Tom Libby, head of North American forecasting for R.L. Polk & Co., says that GM has long suffered from subpar quality, but that it is starting to turn the corner with its recent wins in the J.D. Power surveys and Consumer Reports reviews.

Boler-Davis will be under pressure to repeat the initial quality performance next year, given GM’s busy slate of vehicle launches, Libby says. “If they can keep this up, there’s little doubt that it will translate into improved market share and loyalty,” he says.

People who have worked for Boler-Davis describe her as hands-on and assertive but approachable. At the Orion Township plant, Boler-Davis was unusually visible on the plant floor, says Evelyn Baldwin, a team leader in the plant’s paint shop.

“Seeing her on the floor and communicating to them and knowing them by their name, that was very important for the workers,” Baldwin says.

Reuss says Boler-Davis’ candor about GM’s shortcomings helped her land the job. He describes her as “unemotional but very passionate.”

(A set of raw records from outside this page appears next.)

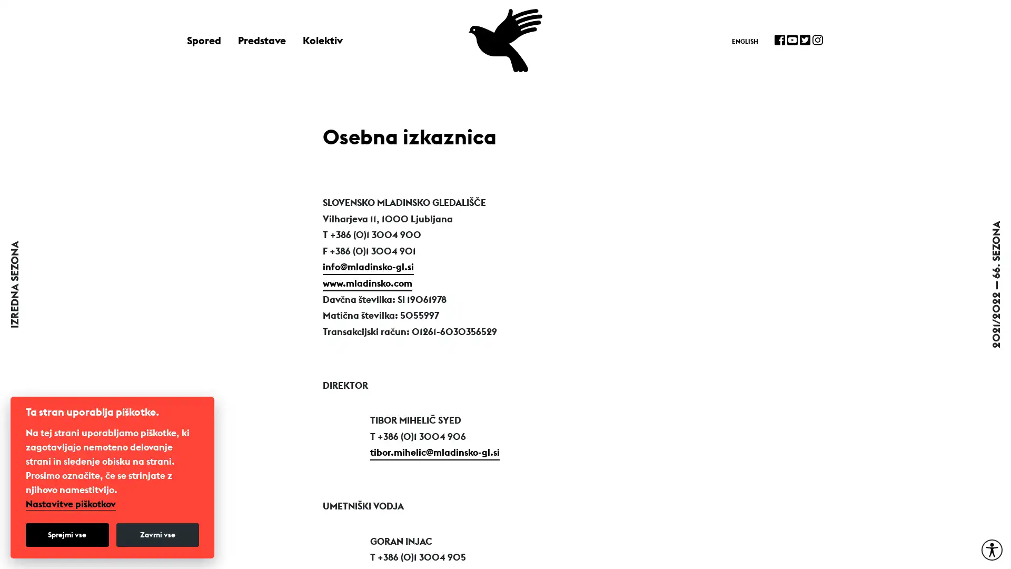  I want to click on Moznosti za dostopnost, so click(991, 549).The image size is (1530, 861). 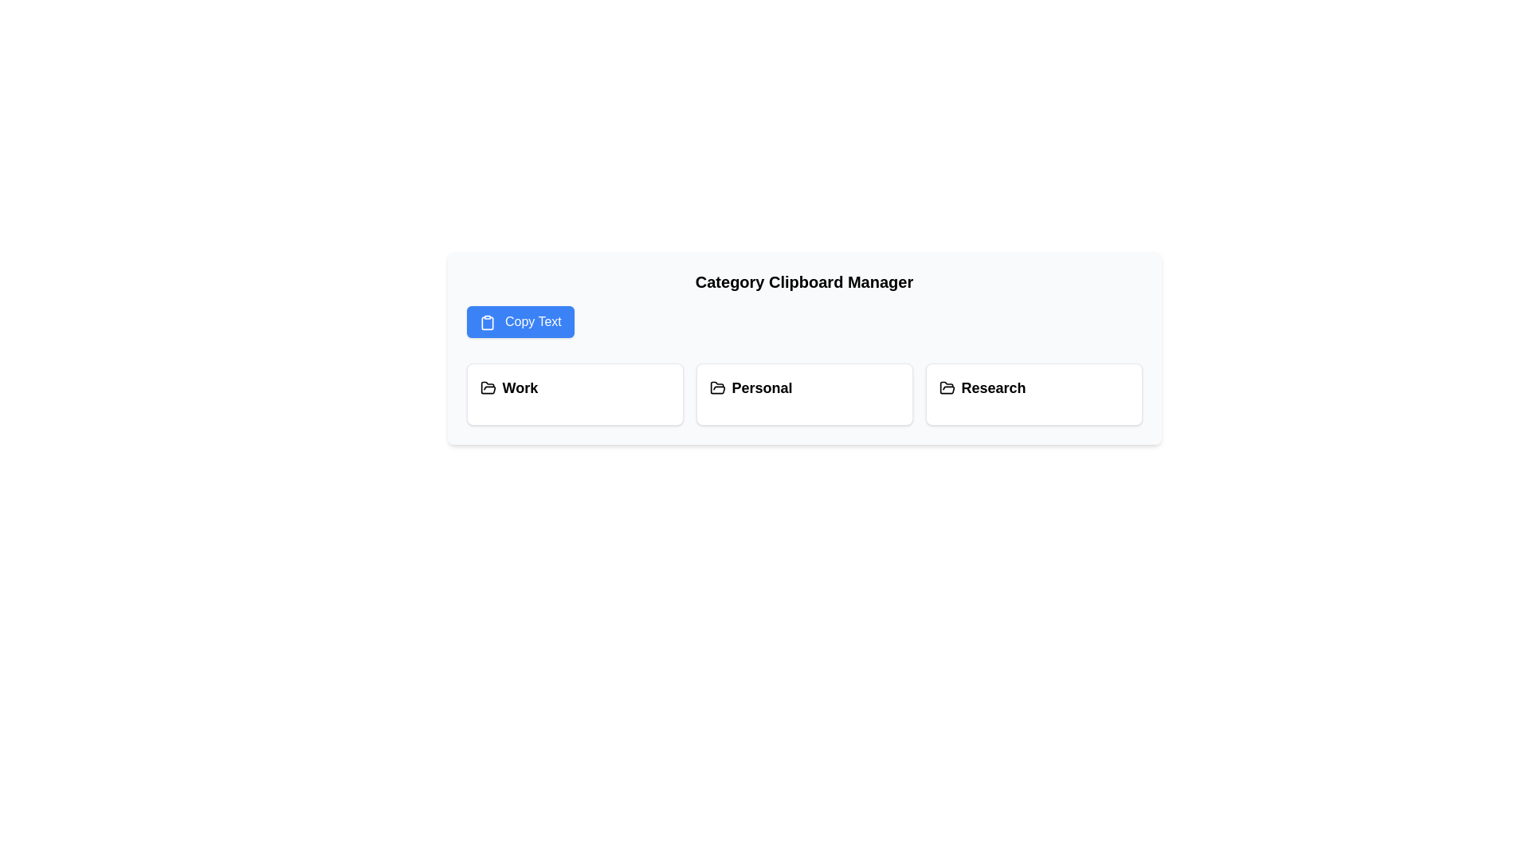 What do you see at coordinates (487, 387) in the screenshot?
I see `the folder icon located to the left of the text label 'Work' in the interface` at bounding box center [487, 387].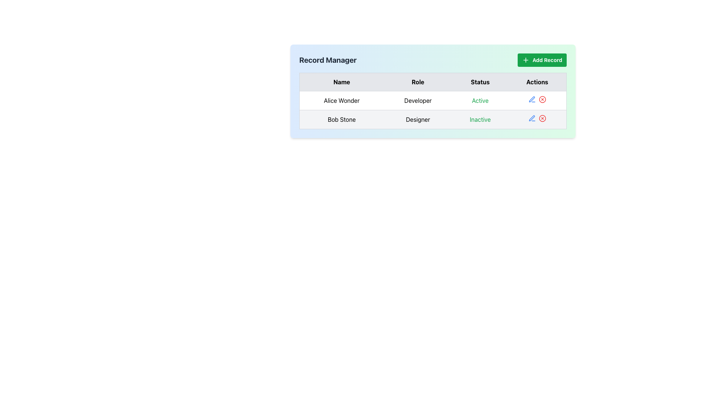 The height and width of the screenshot is (401, 713). I want to click on the edit icon in the Table Action Cell located in the 'Actions' column of the first row, which contains icons for editing and deleting the entry for 'Alice Wonder', so click(537, 100).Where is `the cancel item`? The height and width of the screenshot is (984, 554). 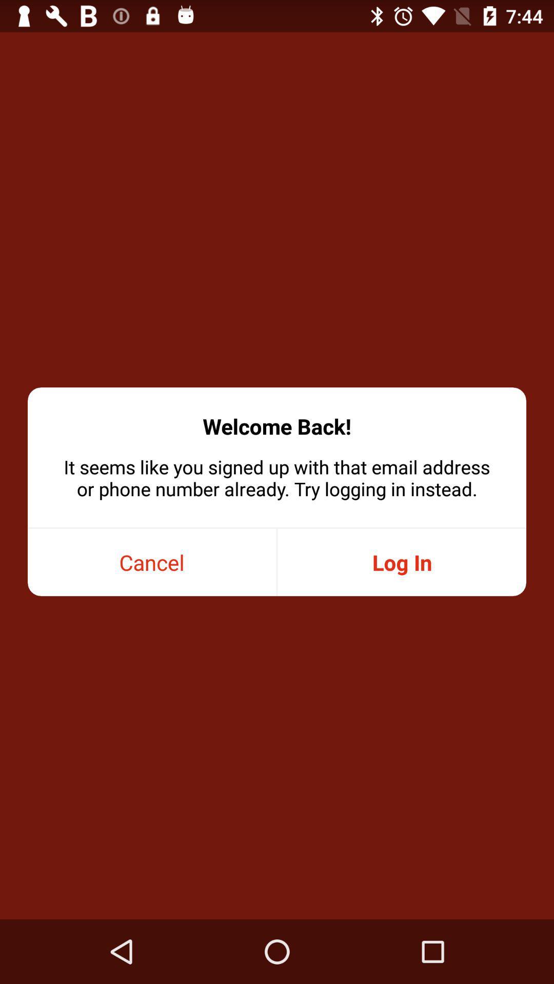 the cancel item is located at coordinates (152, 562).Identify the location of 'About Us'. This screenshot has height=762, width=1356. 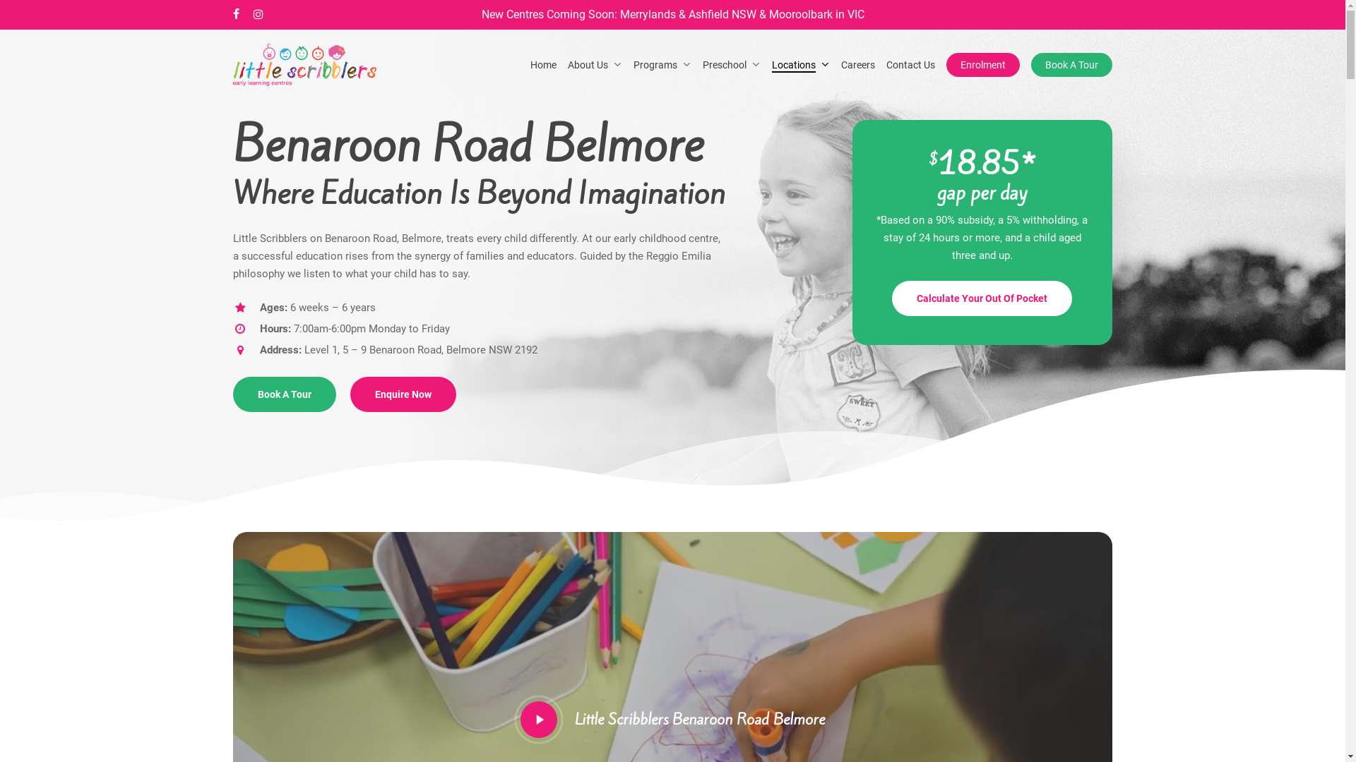
(594, 65).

“She tells it like it is,” Reuss says. “For years I’ve listened to VPs of quality who would tally and measure our vehicle quality, but wouldn’t affect it. She is affecting it by getting at the reality and transparency of where we are and what we need to do.”

Boler-Davis, the mother of two young boys, applies that same problem-solving approach and candor at home.

Her older son recently started middle school and, for the first time, has been getting assignments from multiple teachers. Some use e-mail to assign homework. Others might have a Web site or blog. Boler-Davis finds the patchwork frustrating.

“There needs to be a standard,” she says of the assignment process. “I can’t wait for parent-teacher conferences.”

Alicia Boler-Davis has benchmarked GM’s customer standards against companies known for quality service such as Apple, Amazon and Zappos.